> [Things to do]
[1] In the jobs report excerpt below, list every example it gives of what retail trade covers.
[2] According to the jobs report excerpt below, how many jobs did insurance carriers add this month?
[3] Translate this sentence from the jobs report excerpt below into Spanish: "Health care jobs represent 10.7% of all payroll jobs."

> [Extracted text]
++++++

This month the financial sector gained 17,000 jobs overall with insurance carriers adding 6,000. The Fed did their part as Central banking activities added 100 jobs sic.
Retail trade are the retail sales outlets like big box marts, direct mailing and anything retailing merchandise. For the month retail trade added 37.1 thousand jobs this month. These were mainly low paying jobs, across the board We can see booming auto sales effects as auto & parts dealers added 8,300 jobs.
Education and health services has consistently been increasing and this month added 13 thousand jobs total. This number includes the -10.6 thousand jobs lost in education for the month. Of those jobs, 19.8 thousand were in health care while 3.7 thousand were social assistance. A total of 2,108,000 jobs have been gained since December 2007 and this large sector represents 20,662,000 jobs, or 15.2% of all payrolls.
That said, when one breaks down the Education and Health Services job figures, it becomes clear the growth is only in health care jobs. Graphed below is health care jobs, on the left (maroon) against education jobs, on the right (blue). We can see education has been shedding jobs recently, while health care jobs continues to rise. Health care payrolls have increased by 1.43 million since January 2008, whereas Education jobs have added 371 thousand to their payrolls over the same time period. Health care jobs represent 10.7% of all payroll jobs.

++++++

> [Source information]
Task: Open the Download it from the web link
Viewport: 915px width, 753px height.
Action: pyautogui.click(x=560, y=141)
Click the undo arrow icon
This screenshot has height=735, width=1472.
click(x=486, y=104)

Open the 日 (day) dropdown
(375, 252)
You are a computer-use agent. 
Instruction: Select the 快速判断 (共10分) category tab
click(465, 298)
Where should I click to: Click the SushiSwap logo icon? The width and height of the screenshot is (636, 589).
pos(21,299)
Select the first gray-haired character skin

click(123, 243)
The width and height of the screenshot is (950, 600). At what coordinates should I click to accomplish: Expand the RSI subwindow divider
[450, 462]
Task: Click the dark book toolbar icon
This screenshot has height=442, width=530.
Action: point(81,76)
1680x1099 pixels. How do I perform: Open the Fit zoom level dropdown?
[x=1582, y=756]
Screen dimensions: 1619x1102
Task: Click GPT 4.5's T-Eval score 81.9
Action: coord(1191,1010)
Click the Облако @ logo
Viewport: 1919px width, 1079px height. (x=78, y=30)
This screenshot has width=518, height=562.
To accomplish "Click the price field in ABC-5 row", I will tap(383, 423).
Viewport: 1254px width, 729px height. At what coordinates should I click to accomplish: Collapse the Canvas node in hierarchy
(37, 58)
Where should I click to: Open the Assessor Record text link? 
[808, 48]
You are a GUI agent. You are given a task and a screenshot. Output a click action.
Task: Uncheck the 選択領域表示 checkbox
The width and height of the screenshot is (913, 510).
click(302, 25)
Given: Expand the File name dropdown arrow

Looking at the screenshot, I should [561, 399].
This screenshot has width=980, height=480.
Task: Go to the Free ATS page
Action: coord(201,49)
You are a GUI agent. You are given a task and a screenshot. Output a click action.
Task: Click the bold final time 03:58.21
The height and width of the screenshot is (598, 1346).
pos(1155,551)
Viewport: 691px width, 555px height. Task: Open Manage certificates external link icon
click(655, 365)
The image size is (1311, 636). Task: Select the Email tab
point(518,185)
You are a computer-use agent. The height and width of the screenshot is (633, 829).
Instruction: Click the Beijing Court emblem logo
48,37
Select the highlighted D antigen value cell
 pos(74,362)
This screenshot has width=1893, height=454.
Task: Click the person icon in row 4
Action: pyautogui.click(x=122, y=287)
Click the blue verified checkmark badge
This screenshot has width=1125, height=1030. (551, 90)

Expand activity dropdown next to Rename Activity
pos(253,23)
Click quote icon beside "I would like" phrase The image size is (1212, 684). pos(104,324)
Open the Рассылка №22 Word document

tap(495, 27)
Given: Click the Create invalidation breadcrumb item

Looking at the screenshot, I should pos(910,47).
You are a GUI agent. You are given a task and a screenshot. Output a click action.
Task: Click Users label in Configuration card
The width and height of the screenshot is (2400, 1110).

++++++

> [Solutions for each task]
[1]
- big box marts
- direct mailing
- anything retailing merchandise

[2] 6,000 jobs.

[3] Los empleos en el sector de la salud representan el 10,7 % de todos los empleos en nómina.